Bakara Suresi’nin 285 ve 286. ayetleri, iman eden bir kulun Rabbine olan teslimiyetini, peygamberlerin ayrım gözetilmeksizin kabulünü ve Allah’ın kimseye gücünün yettiğinden fazlasını yüklemeyeceği ilahi adaleti vurgular. Bu ayetlerde, hem bireysel sorumluluk hem de Allah’a sığınılması gereken alanlar (unutmak, hata yapmak, taşınamayacak yüklerle imtihan edilmek) dua formunda dile getirilir. Bu yönüyle metin, kulluğun özü, imanın huzuru ve rahmete sarılan bir kalbin duası olarak görülür.
Eserin hattı, hattat Kenan Yüksel tarafından yazılmıştır. Üst bölümde yer alan altınlı fonda ince çiçek motifleri işlenmiş; cenneti, ilahi zarafeti ve kalpte açan huzur çiçeklerini simgelemiştir. Ana metnin çevresinde yer alan bitkisel kıvrımlar, renkli ve negatif hâtayi ve rûmi motifler, eserin estetik yapısını güçlendirirken aynı zamanda ilahi kudretin sonsuz düzenine görsel bir gönderme yapmaktadır.
Altın, lacivert, kırmızı ve yeşil tonların dengeli kullanımı, gökyüzü ile yeryüzü, kalp ile kelam, iman ile güzellik arasında kurulan manevi bağı simgeler. Her motif, bu ayetlerdeki dua ve teslimiyet duygusunu çevrelerken; izleyiciyi hem ilahi sözlerin büyüsüne hem de sanatsal bir düzenin huzuruna davet eder.
Muradi Divanı, Osmanlı Padişahı III. Murad’ın (1546–1595) “Muradi” mahlasıyla yazdığı şiirlerin toplandığı divandır. 16. yüzyılın sonlarında Osmanlı tahtında bulunan III. Murad, yalnızca bir padişah değil; aynı zamanda tasavvufi duyuşa sahip, zarif bir şair olarak tanınır.
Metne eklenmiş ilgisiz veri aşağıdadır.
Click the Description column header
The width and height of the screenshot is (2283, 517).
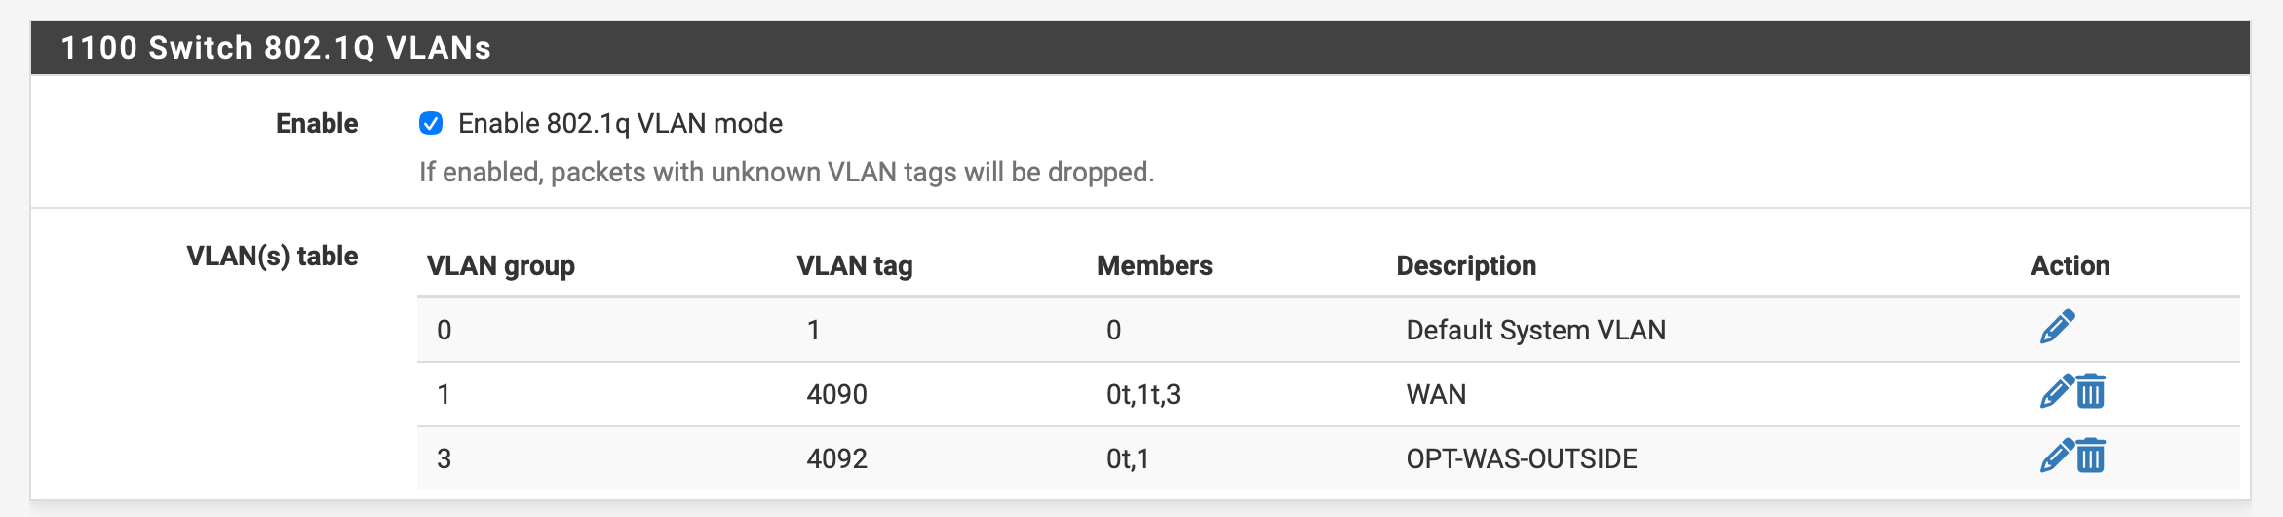pyautogui.click(x=1466, y=265)
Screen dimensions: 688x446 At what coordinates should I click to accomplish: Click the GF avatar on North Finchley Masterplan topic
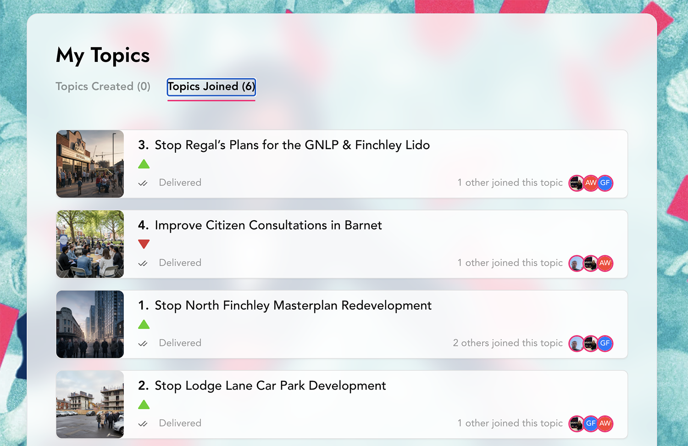tap(605, 343)
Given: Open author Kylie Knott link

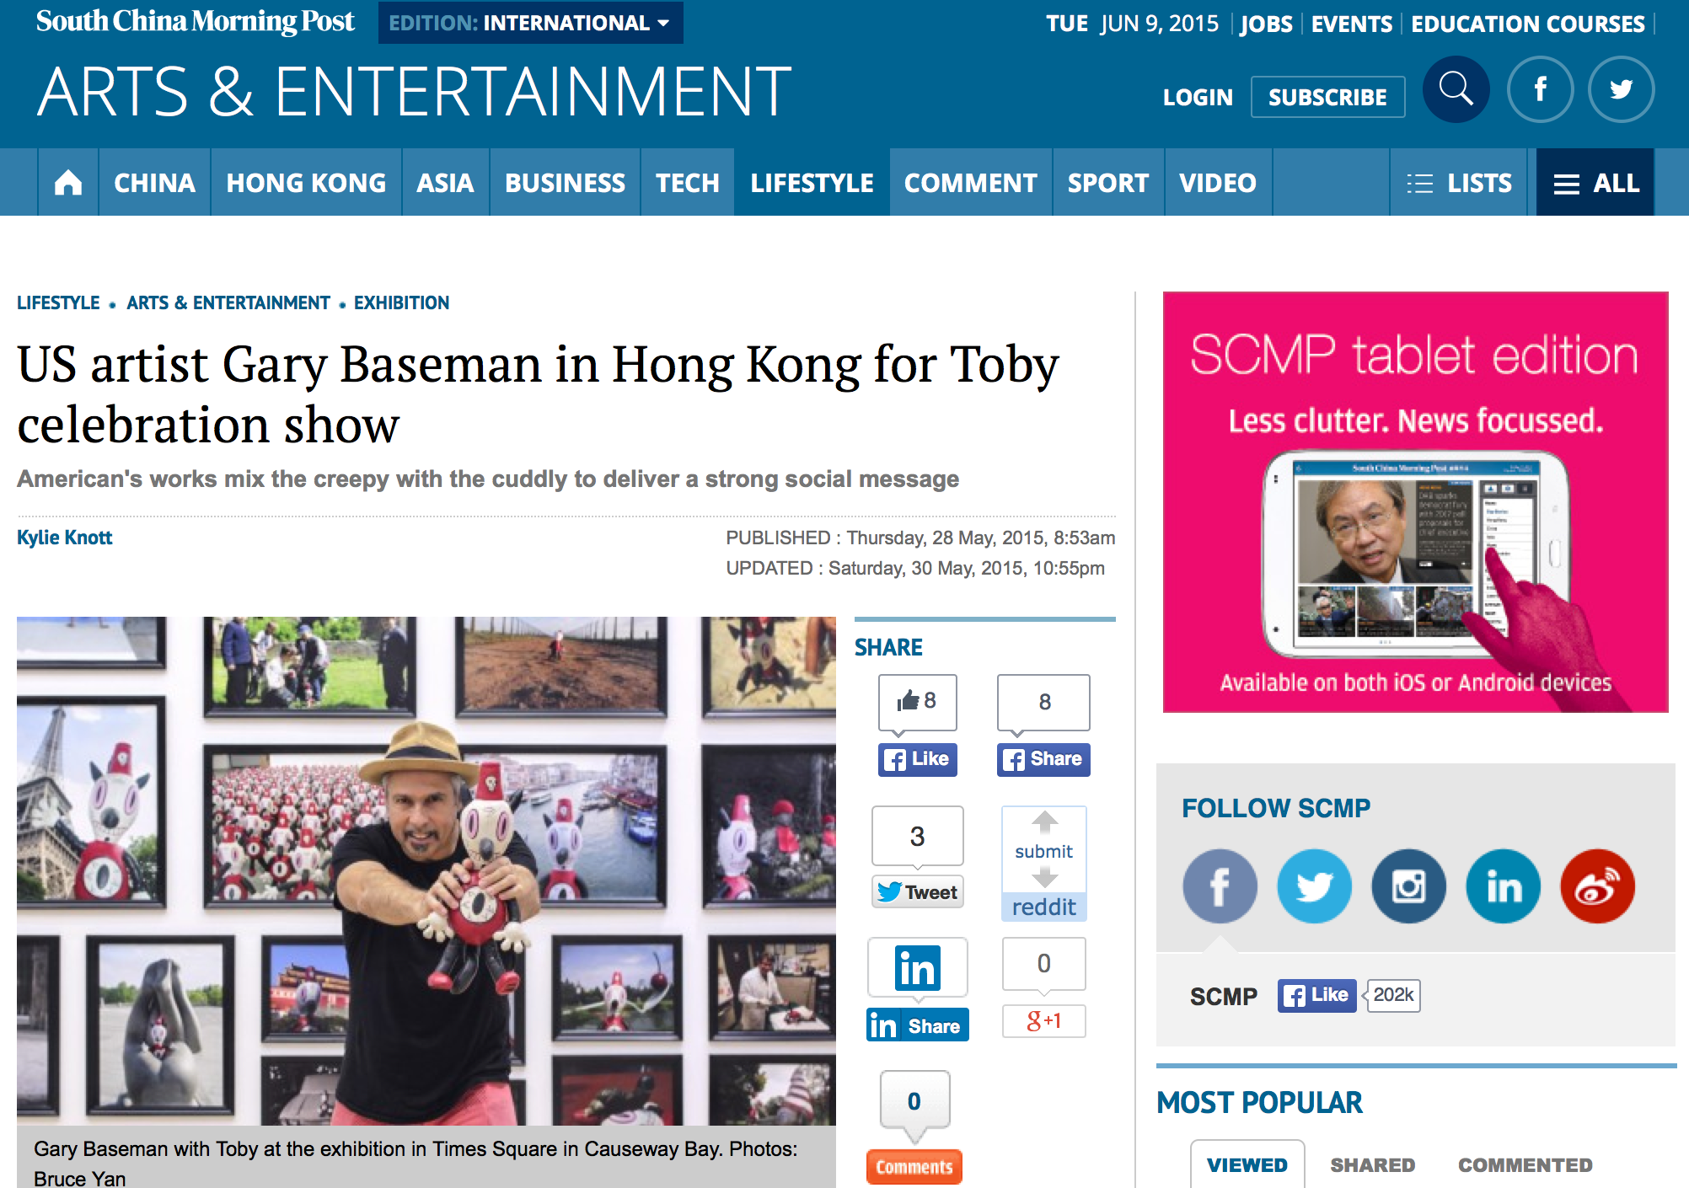Looking at the screenshot, I should tap(65, 538).
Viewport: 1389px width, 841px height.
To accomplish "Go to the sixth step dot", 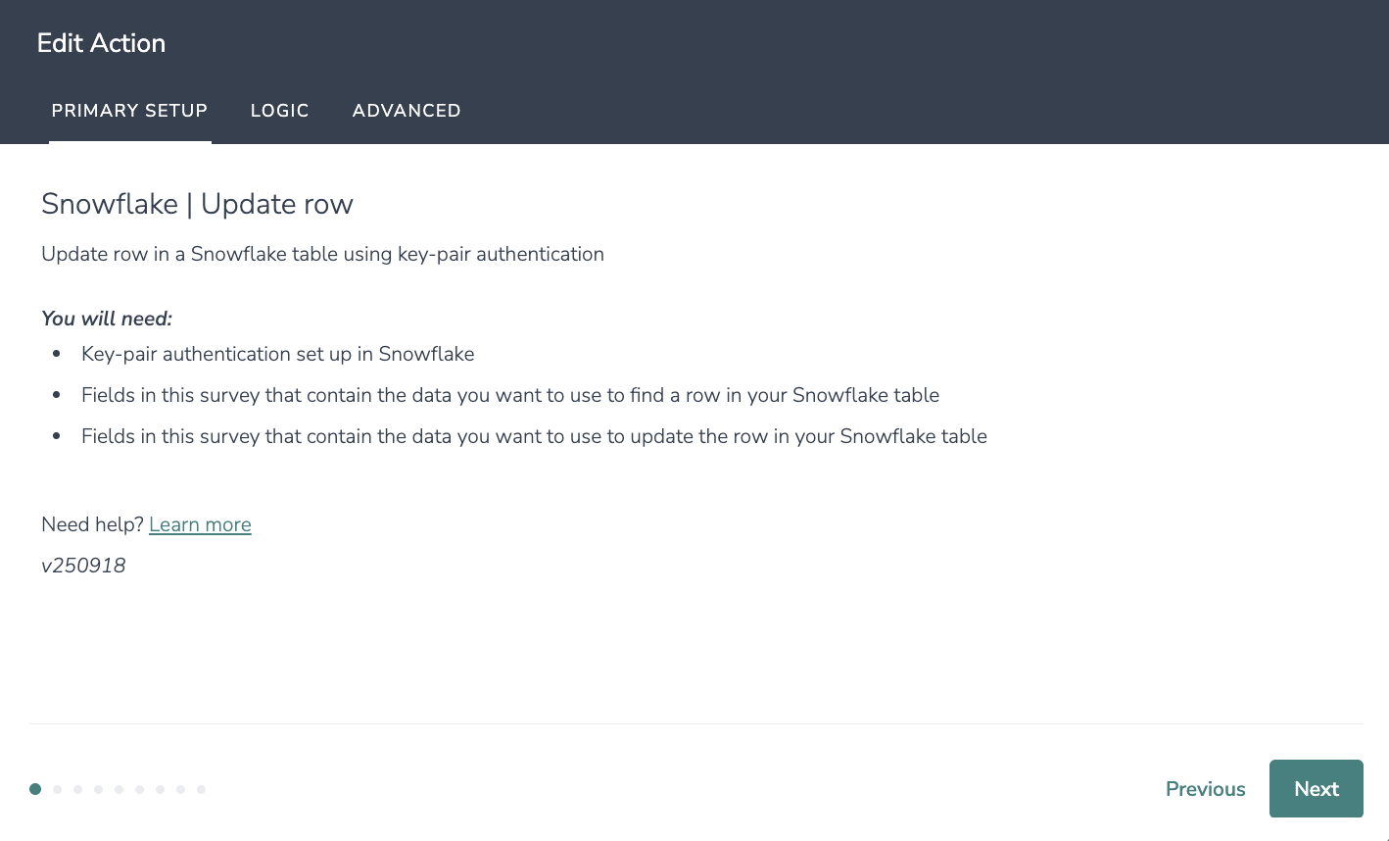I will click(139, 789).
Onun şiirlerinde dünya hayatının faniliği, ilahi aşk, kul olmanın sorumluluğu sıkça işlenmiştir. Bu divanın baş sayfasında genellikle padişaha övgü niteliğinde metinler yer alırken, İlknur Dayoğlu bu bölüme Kur’an’dan bir dua yerleştirerek geçmişe saygı ile bugüne seslenen manevî bir tercih ortaya koymuştur.
Bu eser, yalnızca gözle değil; ruhla da okunur. Her kıvrımında dua, her çiçeğinde teslimiyet, her renk geçişinde umut gizlidir. Bakara Suresi’nin o derin duası, tezhip sanatı aracılığıyla zamansız bir yankıya dönüşür: Ve böylece İlknur Dayoğlu’nun fırçasından, duanın güzelliği ve sanatın sessiz secdesi doğar.